Apatsidis, P.D. and Nicol, A.C. and Morlock, M.M. (2002) Determination of the mechanical properties of the hip joint capsule. International Conference Engineers & Surgeons - Joined at the Hip : Refining Future Strategies in Total Hip Replacement . Institution of Mechanical Engineers.

Full text not available in this repository.

Abstract

Hip joint capsular ligaments have not been studied sufficiently in the past and very little is known about their mechanical properties. One of the most recent studies presents data on the two ileofemoral ligaments (medial and lateral) and the ischiofemoral ligament. This data is based on tensile tests that were performed at low strain rates (0.04mm/s) In this present study the aim was to generate knowledge on the mechanical properties of the capsular ligaments in the intact human cadaveric hip joint.
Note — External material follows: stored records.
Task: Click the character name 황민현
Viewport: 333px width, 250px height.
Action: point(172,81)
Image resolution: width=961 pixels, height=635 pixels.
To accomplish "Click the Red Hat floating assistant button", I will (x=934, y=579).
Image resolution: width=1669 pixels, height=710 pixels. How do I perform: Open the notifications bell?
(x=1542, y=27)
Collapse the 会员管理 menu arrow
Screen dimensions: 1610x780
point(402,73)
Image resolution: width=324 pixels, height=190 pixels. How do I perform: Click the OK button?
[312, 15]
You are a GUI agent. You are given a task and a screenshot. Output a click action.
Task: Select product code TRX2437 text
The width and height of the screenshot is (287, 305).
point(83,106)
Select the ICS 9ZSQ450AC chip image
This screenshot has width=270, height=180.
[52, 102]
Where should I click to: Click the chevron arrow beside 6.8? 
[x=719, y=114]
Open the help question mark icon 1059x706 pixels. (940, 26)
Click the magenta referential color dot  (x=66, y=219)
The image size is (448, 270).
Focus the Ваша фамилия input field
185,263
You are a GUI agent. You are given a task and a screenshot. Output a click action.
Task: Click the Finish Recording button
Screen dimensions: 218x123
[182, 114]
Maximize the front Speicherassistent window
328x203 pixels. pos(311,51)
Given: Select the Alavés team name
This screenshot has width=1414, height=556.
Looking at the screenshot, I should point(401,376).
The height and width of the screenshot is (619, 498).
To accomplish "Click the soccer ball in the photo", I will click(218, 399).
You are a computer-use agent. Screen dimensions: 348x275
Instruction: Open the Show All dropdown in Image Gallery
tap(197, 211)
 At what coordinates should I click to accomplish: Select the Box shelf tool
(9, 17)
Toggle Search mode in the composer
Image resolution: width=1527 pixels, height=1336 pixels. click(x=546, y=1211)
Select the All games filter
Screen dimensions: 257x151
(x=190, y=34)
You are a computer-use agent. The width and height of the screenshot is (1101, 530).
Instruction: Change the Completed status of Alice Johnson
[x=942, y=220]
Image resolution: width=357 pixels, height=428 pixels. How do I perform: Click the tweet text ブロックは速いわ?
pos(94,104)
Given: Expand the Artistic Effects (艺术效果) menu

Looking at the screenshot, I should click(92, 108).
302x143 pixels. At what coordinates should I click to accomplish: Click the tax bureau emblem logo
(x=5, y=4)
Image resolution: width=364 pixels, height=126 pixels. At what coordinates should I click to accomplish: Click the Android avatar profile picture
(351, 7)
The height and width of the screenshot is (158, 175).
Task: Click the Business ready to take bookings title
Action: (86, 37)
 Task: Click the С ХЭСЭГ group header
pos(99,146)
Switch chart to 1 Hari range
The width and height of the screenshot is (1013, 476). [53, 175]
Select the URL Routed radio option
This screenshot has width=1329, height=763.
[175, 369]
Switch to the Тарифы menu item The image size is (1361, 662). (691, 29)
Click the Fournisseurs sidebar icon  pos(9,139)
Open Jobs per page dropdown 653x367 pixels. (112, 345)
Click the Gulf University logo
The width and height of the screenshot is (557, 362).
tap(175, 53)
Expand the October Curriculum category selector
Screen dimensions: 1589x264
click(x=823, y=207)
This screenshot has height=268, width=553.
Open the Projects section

This way the risk of damaging the ligaments when exercising them is eliminated and chossing the right borders of each ligament becomes redundant. Another advantage of testing the hip joint ligaments in an intact joint is that by reproducing the kinematics of the joint the restraining effect of the ligaments on the joint can be simulated realistically. In this way it is possible to determine the stabilising effect of all hip ligaments together as they surround the hip joint like a sleeve and also the individual contribution of each of the ligaments.